Indian cultures, (the name itself reflects European ignorance), were seen as inferior because they did not have institutions familiar to the Europeans. Colonists used a “description-by-deficiency” when they wrote of indigenous Americans. Ethnocentrism, then, is looking at other cultures and using one’s own culture to evaluate it, thus creating what many scholars have come to call, “The Other.”

Since the late nineteenth century and the rise of the science of anthropology, scholars have made greater efforts – albeit painstakingly slow – to see indigenous peoples on their own terms. Cultural Relativity is a term that means using a culture’s own value system to analyze it.

For example, some indigenous Americans, when gathered together on special occasions like holiday gatherings of extended families at, say, the Sundance Ceremony of the northern plains, prepare dog meat for special ceremonial dinners. This is not unlike the practice of eating a turkey at Thanksgiving among the dominant culture. People born into this dominant culture would likely be repelled by the practice of eating dog meat. But the practice cultural relativity would mean asking if there is a particular reason why dog meat is consumed.

By reaching across the cultural gap and trying to understand what is happening within the unfamiliar culture, one would learn that it is traditional in indigenous American societies to assume that the traits of the animals one eats are imbued to those who eat them. What might one imbue from eating a dog in this context? One of the primary traits dogs exhibit is loyalty. So when an extending family comes together on a special holiday they eat food that imbues loyalty among the group, a characteristic that can be appreciated by all humans.

The Prehistory of North America

The effort to see history through culturally relative eyes has resulted in a clearer understanding of the richness of indigenous American culture before colonization. Anthropologists and archaeologists have found solid evidence that human beings came to North America at least 15,000-20,000 BP (Before Present), and some evidence suggests much further back than that, perhaps up to 50,000 BP. Certainly, since the Pleistocene Era (Ice Age) has subsided (ca. 12,000 BP), humans have been flourishing in the Americas, building sophisticated societies and pursuing continent-wide trade.

The Pleistocene Era saw the advance and retreat of the polar ice sheet into North America numerous times.

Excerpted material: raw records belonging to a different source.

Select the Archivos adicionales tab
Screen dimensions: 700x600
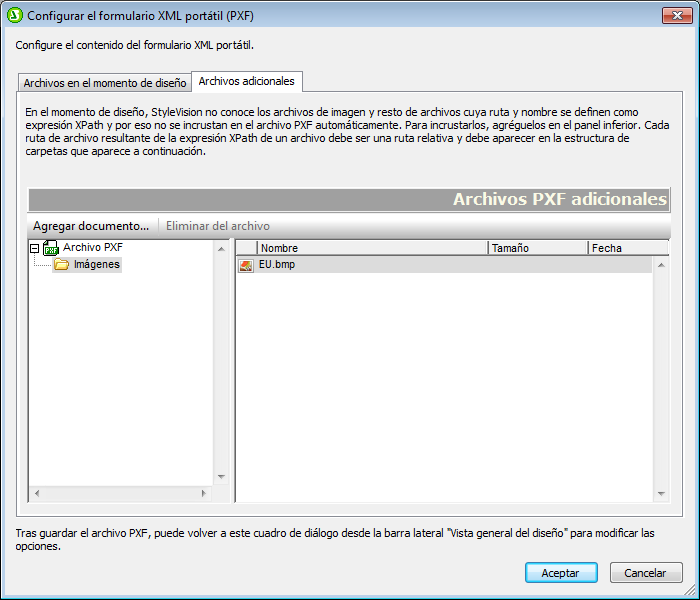pos(245,81)
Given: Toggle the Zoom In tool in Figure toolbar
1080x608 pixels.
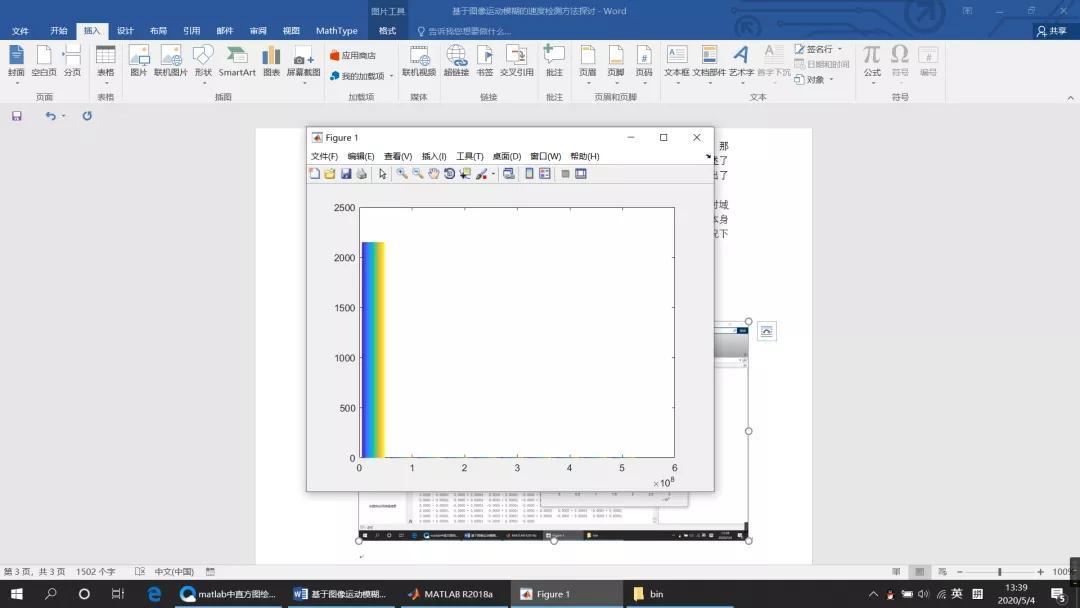Looking at the screenshot, I should tap(402, 174).
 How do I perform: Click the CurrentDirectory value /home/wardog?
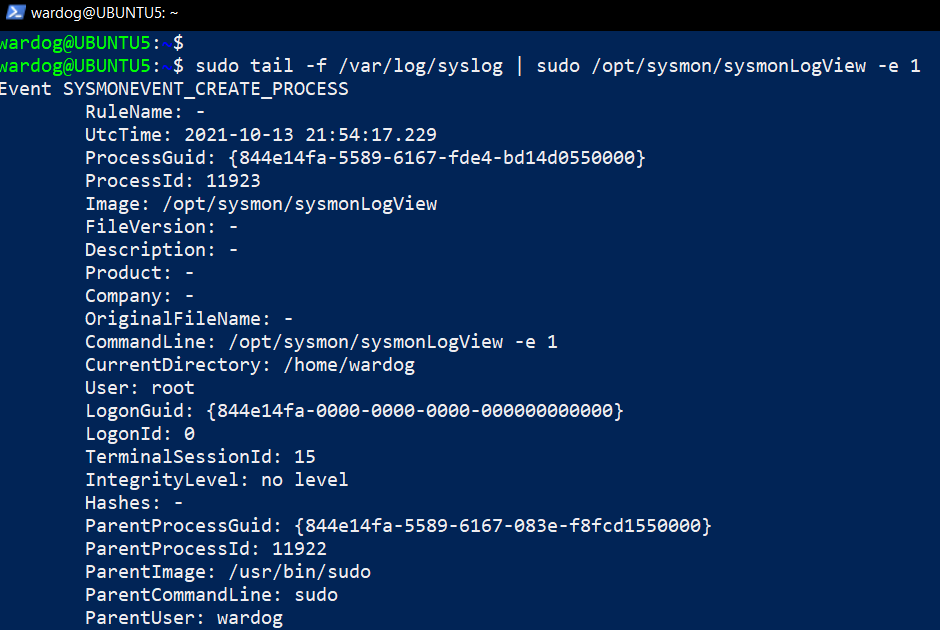click(x=349, y=365)
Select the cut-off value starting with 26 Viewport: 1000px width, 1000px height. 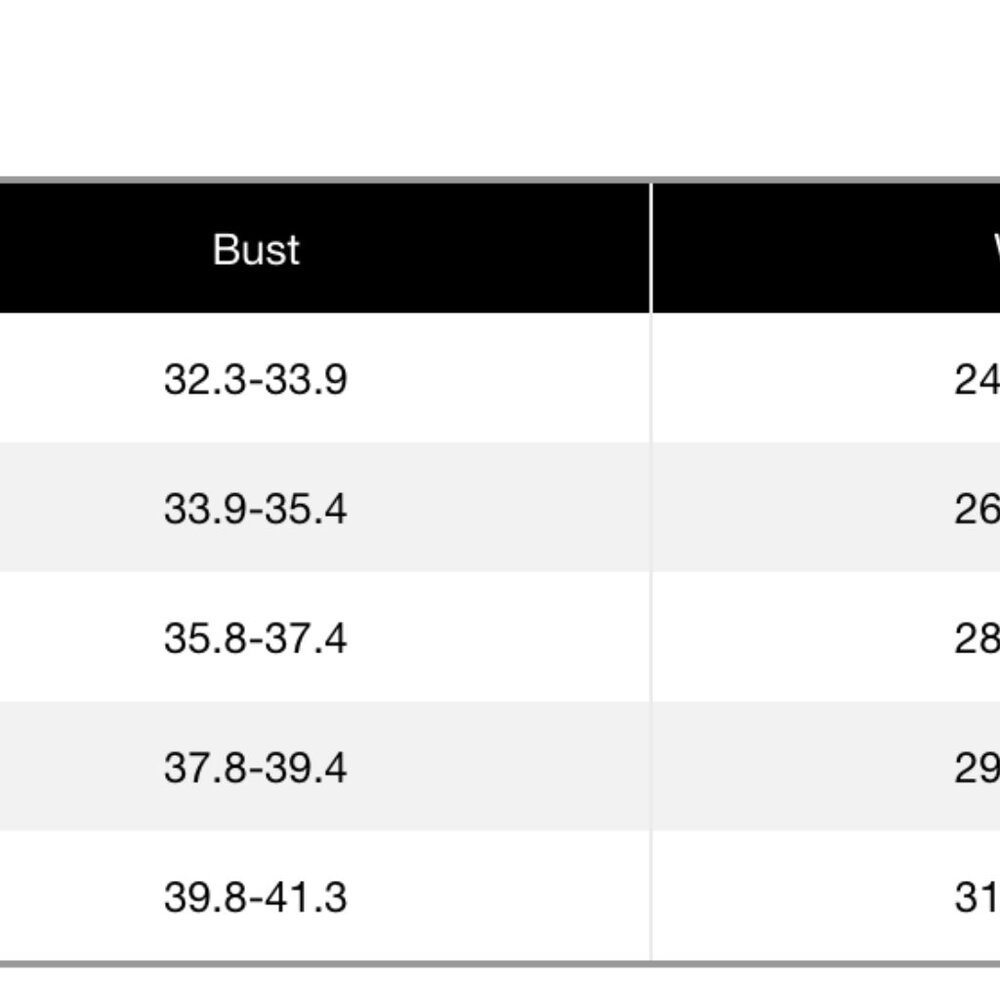pos(977,509)
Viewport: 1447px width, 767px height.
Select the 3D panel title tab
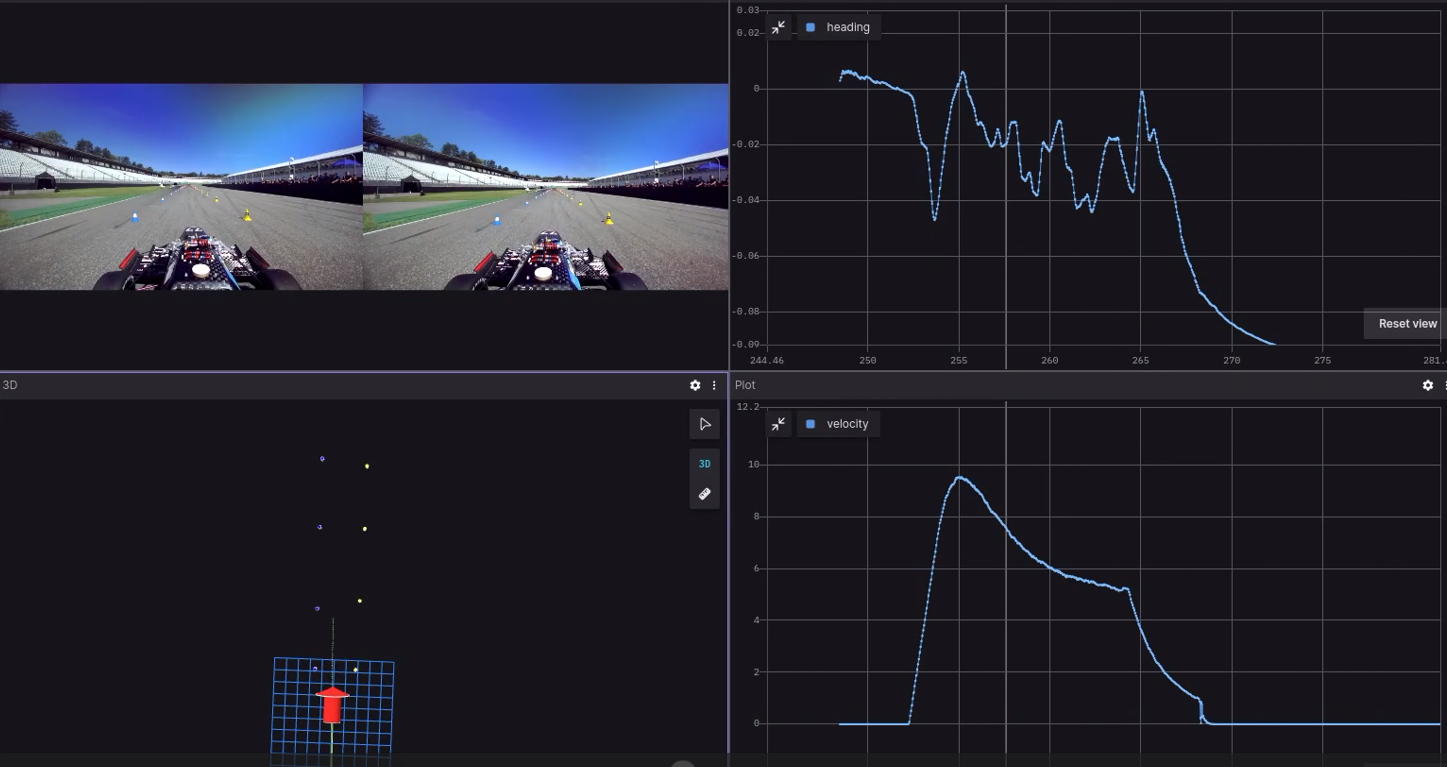point(8,385)
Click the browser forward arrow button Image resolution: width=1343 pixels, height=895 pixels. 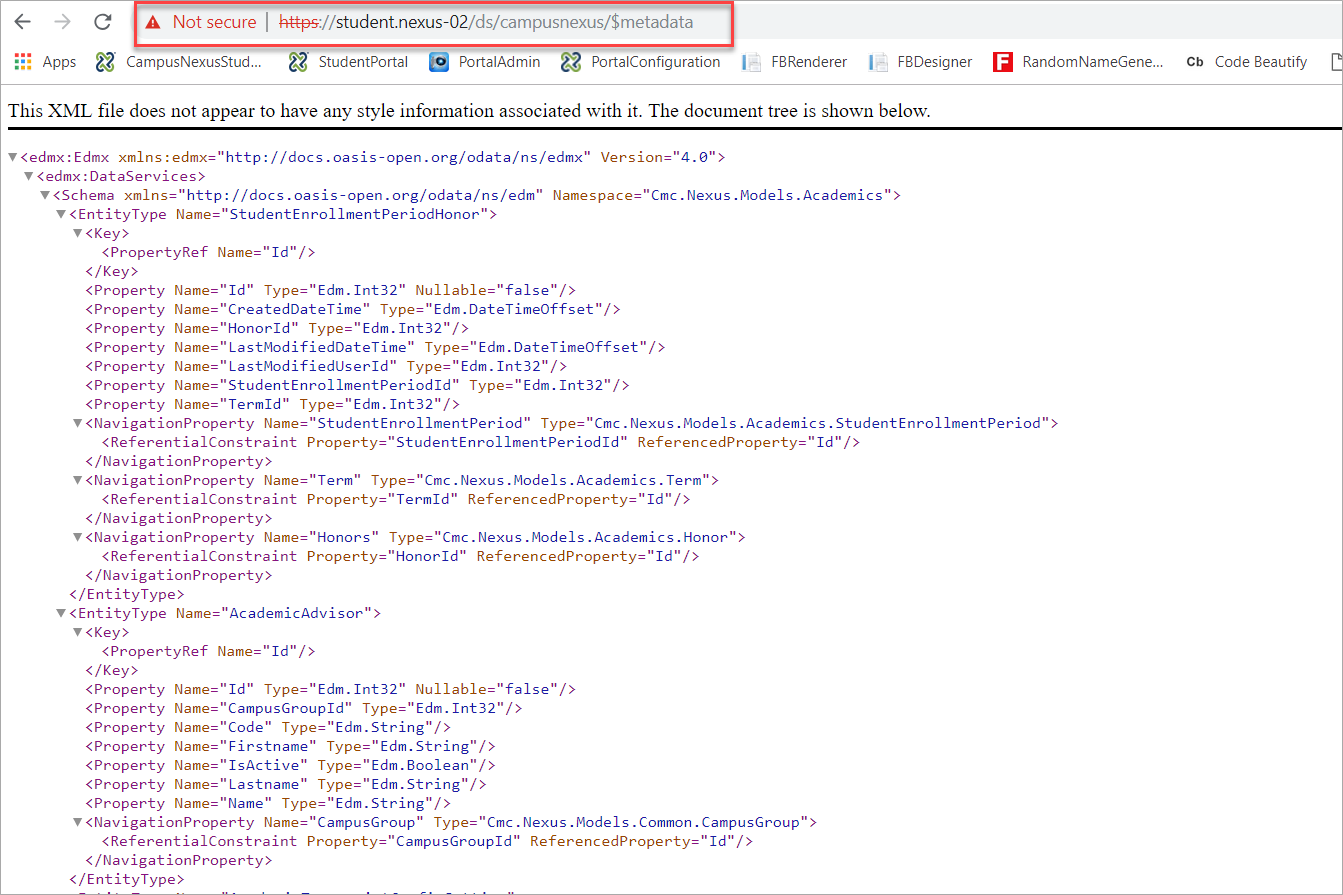62,21
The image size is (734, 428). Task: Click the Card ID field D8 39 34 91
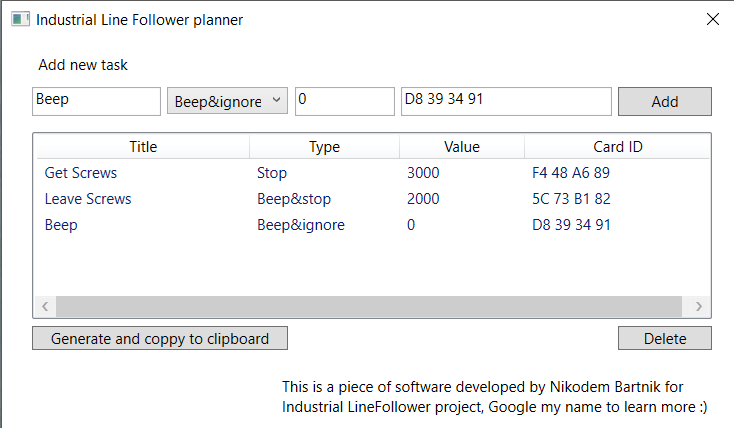[505, 101]
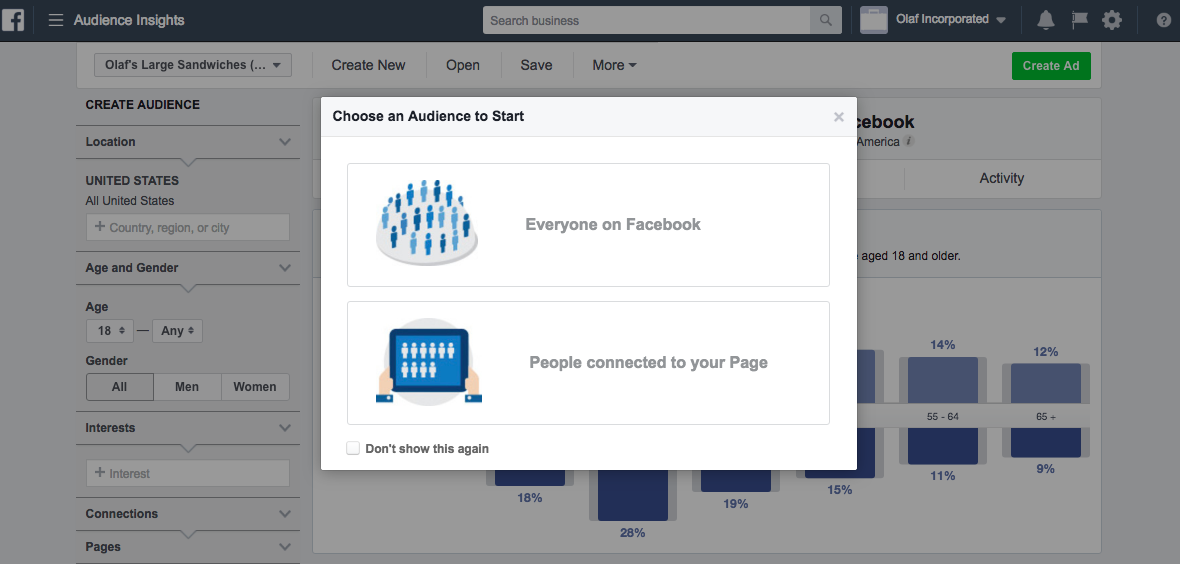
Task: Check Don't show this again
Action: click(353, 449)
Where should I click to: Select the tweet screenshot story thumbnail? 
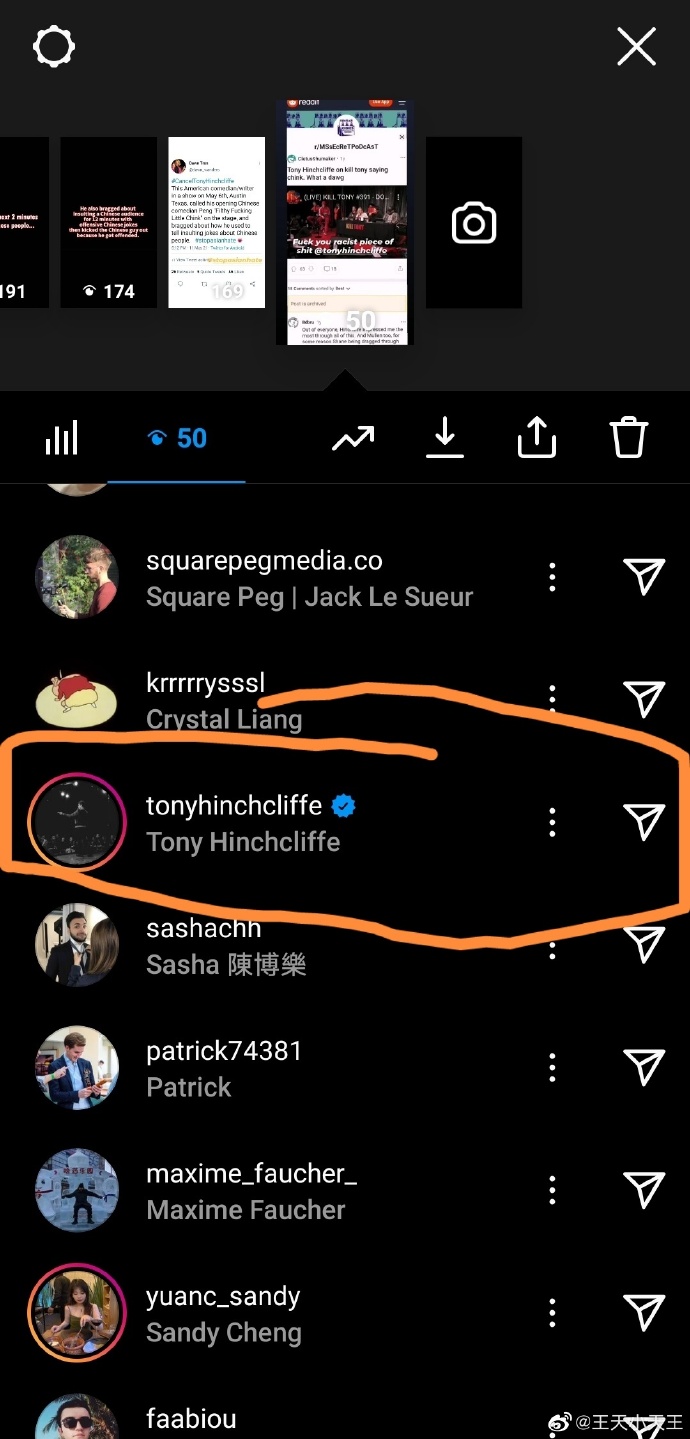click(216, 222)
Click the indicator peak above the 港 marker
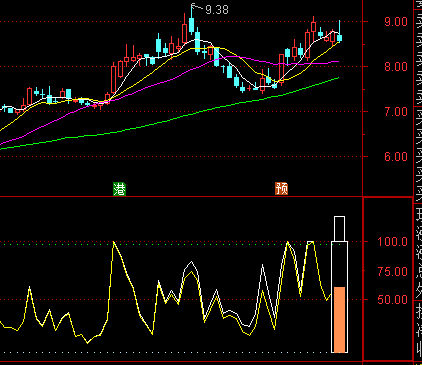The height and width of the screenshot is (365, 422). (x=113, y=242)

The last time it advanced roughly to the southern edge of the Great Lakes is known as the Wisconsin Glaciation which ended roughly 12,000 BP. With all of this water tied up in the ice sheet, sea levels were lower, and there was a land bridge between Alaska and Siberia scholars refer to as “Beringia.”

The archaeological evidence shows that by this time there was a cultural group anthropologists refer to as the “Dyukhtai” that could be found in both modern-day Siberia and Alaska. This was the cultural group that began a migration from the Old World to the New by way of Beringia. Scholars generally consider this to be the primary route for the original discoverers of America.

As the ice sheet retreated, these people followed large animals, or megafauna, southward down the High Plains just east of the Rocky Mountains where an ice-free corridor had formed. They found their way to the lands south of the ice sheet, spread out and modified their cultures to meet existing conditions. As North America gradually warmed up, these cultures became increasingly diverse in response to the increasing variety of environmental conditions south of the ice sheet.

These differences are both complex and vague because we have only the archaeological record and techniques such as dendrochronology to acquire and evaluate evidence. But a general picture emerges that can be broken down into a kind of chronological map of cultural evolution in North America.